A single precision bug in PyTorch's trunc_normal_ function was creating 1000σ outliers that destroyed training stability.

Deep Dive

The PyTorch team has resolved a critical numerical precision bug in their `torch.nn.init.trunc_normal_` function (Pull Request #174997), which is widely used for initializing neural network weights. The issue stemmed from how the function handled low-precision floating-point calculations when generating truncated normal distributions. Specifically, when using the `erfinv` (inverse error function) approach with parameters like std=0.002 and bounds [-2,2], the cumulative distribution function values would underflow to exactly 0 or 1 in fp32 precision. This caused `erfinv` to produce near-infinite values for inputs very close to ±1, resulting in extreme outliers that were then clamped to the boundary values. These clamped values represented 1000 standard deviation outliers that dramatically skewed statistical properties while appearing harmless in quantile analysis.

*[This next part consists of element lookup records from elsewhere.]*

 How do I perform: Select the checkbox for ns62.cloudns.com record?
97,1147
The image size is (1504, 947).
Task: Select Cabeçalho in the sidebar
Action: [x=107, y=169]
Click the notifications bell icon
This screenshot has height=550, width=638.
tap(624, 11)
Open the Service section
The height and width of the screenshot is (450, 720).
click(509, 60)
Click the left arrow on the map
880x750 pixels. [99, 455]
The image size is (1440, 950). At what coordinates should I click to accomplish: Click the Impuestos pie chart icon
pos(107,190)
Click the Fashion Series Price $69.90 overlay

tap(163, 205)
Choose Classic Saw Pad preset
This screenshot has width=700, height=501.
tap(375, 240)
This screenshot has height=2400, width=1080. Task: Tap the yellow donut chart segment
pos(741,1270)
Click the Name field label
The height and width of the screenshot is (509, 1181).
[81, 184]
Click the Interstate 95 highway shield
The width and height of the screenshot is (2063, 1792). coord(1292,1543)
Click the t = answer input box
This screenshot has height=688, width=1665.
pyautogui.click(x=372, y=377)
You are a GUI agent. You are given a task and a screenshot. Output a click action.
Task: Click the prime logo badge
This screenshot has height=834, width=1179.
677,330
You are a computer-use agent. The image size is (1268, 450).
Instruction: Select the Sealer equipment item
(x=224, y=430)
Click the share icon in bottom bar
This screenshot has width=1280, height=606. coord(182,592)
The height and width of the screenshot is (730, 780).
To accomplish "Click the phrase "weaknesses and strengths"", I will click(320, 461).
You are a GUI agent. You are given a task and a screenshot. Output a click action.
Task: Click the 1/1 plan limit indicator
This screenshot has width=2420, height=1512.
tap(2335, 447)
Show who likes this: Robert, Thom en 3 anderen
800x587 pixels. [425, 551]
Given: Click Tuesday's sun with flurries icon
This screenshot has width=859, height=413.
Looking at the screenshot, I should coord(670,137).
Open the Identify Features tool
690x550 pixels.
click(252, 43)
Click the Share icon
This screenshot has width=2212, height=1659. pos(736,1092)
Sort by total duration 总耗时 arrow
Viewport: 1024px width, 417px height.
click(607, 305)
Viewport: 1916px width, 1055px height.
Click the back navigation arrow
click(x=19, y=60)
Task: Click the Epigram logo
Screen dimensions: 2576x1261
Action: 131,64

The technical impact was severe: in a test with 67 million samples, just two clamped elements at ±2.0 caused the kurtosis (fourth moment) to spike to 28,122 instead of the expected ~3.0—a 10,000x inflation. The standard deviation was also inflated from 0.002000 to 0.002029. For deep learning practitioners, this meant weight initialization could introduce destructive noise that compromised training stability, particularly in sensitive architectures where variance preservation is crucial. The fix replaces the problematic `erfinv` implementation with rejection sampling using CUDA's native Box-Muller normal generator (via `curand`), which doesn't suffer from the same precision collapse near distribution boundaries. This ensures proper statistical properties and eliminates the catastrophic outliers that could silently degrade model performance.

Key Points
  • The `trunc_normal_` function's low-precision `erfinv` implementation created 1000σ outliers that were clamped to boundary values
  • Just 2 extreme values in 67M samples inflated kurtosis from ~3.0 to 28,122 (10,000x error) and distorted variance
  • Fix switches to rejection sampling with CUDA's Box-Muller generator, eliminating precision issues near distribution boundaries

Why It Matters

Weight initialization bugs can silently destroy training stability in neural networks, making this fix critical for reproducible deep learning research.